§ Your assignment
Would you retype every record below exactly as written?
***** Source records *****
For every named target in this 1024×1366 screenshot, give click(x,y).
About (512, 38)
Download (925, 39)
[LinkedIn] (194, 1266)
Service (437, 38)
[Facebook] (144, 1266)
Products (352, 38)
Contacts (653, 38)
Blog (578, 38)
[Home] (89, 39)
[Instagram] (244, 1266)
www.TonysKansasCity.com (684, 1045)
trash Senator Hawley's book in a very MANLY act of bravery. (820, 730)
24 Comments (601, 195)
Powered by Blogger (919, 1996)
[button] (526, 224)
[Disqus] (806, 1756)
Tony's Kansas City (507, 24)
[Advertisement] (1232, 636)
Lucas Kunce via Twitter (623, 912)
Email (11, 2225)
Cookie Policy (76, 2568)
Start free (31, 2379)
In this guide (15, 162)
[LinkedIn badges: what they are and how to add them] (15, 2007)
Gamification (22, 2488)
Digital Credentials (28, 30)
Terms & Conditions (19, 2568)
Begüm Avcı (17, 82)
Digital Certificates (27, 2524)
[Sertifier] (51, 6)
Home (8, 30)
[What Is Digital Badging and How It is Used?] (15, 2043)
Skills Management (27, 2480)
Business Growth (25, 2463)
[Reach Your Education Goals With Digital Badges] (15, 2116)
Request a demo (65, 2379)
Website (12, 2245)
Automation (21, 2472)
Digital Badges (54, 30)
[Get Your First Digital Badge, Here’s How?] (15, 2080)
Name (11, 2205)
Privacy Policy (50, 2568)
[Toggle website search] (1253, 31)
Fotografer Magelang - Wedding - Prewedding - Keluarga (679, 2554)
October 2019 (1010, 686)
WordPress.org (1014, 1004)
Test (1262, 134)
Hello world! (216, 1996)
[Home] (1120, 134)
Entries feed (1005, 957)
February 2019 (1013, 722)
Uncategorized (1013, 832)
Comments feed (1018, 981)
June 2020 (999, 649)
*****
§ Exercise output
For every named target in this 1024×1366 screenshot, give click(x,y).
About (512, 38)
Download (925, 39)
[LinkedIn] (194, 1266)
Service (437, 38)
[Facebook] (144, 1266)
Products (352, 38)
Contacts (653, 38)
Blog (578, 38)
[Home] (89, 39)
[Instagram] (244, 1266)
www.TonysKansasCity.com (684, 1045)
trash Senator Hawley's book in a very MANLY act of bravery. (820, 730)
24 Comments (601, 195)
Powered by Blogger (919, 1996)
[button] (526, 224)
[Disqus] (806, 1756)
Tony's Kansas City (507, 24)
[Advertisement] (1232, 636)
Lucas Kunce via Twitter (623, 912)
Email (11, 2225)
Cookie Policy (76, 2568)
Start free (31, 2379)
In this guide (15, 162)
[LinkedIn badges: what they are and how to add them] (15, 2007)
Gamification (22, 2488)
Digital Credentials (28, 30)
Terms & Conditions (19, 2568)
Begüm Avcı (17, 82)
Digital Certificates (27, 2524)
[Sertifier] (51, 6)
Home (8, 30)
[What Is Digital Badging and How It is Used?] (15, 2043)
Skills Management (27, 2480)
Business Growth (25, 2463)
[Reach Your Education Goals With Digital Badges] (15, 2116)
Request a demo (65, 2379)
Website (12, 2245)
Automation (21, 2472)
Digital Badges (54, 30)
[Get Your First Digital Badge, Here’s How?] (15, 2080)
Name (11, 2205)
Privacy Policy (50, 2568)
[Toggle website search] (1253, 31)
Fotografer Magelang - Wedding - Prewedding - Keluarga (679, 2554)
October 2019 (1010, 686)
WordPress.org (1014, 1004)
Test (1262, 134)
Hello world! (216, 1996)
[Home] (1120, 134)
Entries feed (1005, 957)
February 2019 (1013, 722)
Uncategorized (1013, 832)
Comments feed (1018, 981)
June 2020 (999, 649)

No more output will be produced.